Introduction to Statistical Hypotheses:
Whenever we want to apply some statistical test to evaluate experimental data, we need to frame our question in an statistical appropriate form. In other words, we need to state a hypothesis from which conclusions can be drawn. Some common questions have already been outlined; in this section, we will see how to formulate these into hypotheses that can then be subjected to statistical evaluation.
Suppose, for example, that we have two sets of replicate data obtained for the same sample. This could be as a result of an analyst repeating the determination on different occasions, or having two different analysts perform the same determination on the same sample. We might want to know several things about the two sets of data:
- Did the two sets of measurements yield the same result?
- Is one set of measurements more or less precise than the other?
- Is one set of results more or less accurate than the other?
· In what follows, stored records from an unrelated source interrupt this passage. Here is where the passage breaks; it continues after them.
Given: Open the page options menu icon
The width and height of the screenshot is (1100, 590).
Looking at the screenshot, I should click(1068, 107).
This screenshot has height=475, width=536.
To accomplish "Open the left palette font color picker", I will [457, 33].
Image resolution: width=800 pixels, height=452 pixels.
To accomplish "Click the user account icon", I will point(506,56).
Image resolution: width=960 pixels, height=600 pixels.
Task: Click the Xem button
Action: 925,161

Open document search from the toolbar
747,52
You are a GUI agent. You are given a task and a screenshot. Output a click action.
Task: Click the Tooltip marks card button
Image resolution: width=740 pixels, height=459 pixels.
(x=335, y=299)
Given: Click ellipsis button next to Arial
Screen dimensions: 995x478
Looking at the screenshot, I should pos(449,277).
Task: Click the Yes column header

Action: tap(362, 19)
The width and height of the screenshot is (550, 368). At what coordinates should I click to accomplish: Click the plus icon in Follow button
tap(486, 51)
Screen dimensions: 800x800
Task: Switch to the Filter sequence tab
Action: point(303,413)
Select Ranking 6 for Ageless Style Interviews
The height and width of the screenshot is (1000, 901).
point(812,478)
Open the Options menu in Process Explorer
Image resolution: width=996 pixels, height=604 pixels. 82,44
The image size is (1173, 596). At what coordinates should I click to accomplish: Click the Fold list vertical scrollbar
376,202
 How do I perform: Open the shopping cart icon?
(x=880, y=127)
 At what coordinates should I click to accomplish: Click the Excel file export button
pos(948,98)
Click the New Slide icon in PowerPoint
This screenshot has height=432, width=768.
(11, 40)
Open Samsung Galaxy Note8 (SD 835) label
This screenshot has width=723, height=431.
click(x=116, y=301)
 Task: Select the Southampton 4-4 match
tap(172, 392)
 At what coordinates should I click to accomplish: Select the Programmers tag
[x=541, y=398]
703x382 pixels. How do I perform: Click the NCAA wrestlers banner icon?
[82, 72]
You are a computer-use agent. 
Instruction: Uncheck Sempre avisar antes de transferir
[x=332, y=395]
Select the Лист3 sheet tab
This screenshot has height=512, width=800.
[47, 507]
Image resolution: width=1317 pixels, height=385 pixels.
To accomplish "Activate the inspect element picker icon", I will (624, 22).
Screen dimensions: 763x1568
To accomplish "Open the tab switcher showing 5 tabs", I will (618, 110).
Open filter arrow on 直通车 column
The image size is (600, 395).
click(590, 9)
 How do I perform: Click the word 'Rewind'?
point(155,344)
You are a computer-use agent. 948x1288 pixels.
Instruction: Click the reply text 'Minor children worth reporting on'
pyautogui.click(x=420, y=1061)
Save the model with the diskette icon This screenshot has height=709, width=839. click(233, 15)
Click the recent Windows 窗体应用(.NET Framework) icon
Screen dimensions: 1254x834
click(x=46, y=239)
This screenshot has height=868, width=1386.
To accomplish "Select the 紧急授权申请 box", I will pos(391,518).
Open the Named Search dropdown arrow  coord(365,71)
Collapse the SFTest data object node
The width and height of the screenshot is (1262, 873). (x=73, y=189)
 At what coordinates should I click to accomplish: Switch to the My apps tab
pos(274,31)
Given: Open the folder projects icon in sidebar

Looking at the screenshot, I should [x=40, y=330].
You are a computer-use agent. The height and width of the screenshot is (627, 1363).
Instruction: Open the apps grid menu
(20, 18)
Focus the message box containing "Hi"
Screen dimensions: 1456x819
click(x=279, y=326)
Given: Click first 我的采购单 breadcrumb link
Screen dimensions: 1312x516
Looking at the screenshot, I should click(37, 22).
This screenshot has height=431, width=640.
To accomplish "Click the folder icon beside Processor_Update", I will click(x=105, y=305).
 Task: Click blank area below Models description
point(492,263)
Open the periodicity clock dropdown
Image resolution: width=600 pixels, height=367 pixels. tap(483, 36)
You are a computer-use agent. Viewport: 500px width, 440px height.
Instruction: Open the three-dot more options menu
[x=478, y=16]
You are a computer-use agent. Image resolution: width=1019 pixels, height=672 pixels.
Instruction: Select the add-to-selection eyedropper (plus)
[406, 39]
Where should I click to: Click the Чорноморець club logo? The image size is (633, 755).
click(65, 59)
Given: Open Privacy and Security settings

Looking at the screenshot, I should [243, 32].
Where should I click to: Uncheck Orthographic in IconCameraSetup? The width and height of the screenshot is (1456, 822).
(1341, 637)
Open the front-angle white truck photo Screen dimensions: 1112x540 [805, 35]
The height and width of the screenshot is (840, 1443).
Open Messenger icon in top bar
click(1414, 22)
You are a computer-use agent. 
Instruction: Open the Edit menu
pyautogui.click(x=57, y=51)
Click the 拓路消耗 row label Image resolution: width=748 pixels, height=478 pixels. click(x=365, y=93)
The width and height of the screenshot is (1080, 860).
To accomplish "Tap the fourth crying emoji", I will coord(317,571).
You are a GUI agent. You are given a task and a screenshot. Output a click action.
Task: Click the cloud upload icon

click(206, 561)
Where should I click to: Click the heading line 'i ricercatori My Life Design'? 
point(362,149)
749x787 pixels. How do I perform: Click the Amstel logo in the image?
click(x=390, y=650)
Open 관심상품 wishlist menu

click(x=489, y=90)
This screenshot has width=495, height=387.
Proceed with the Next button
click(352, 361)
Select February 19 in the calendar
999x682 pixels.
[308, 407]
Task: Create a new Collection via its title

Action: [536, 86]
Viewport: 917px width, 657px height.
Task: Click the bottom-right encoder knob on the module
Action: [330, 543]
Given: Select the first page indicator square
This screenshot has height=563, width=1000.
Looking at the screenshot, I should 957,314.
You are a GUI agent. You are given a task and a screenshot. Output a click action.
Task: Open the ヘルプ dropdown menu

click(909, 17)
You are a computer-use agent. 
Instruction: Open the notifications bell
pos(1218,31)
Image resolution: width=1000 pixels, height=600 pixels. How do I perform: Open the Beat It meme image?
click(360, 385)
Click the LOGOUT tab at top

Remember that any set of measurements represents a sample from the population of all possible results; there will always be some inherent variation in the mean and standard deviation for each set of replicate measurements. What we therefore need to establish is whether or not our two sets of measurements are drawn from the same, or different populations. In statistical terms, we might therefore propose a hypothesis statement (H) that:
H: “two sets of data (1 and 2) with sample means m1 and m2, are both part of the same population such that their population means μ1 and μ2 are equal (μ1 = μ2)”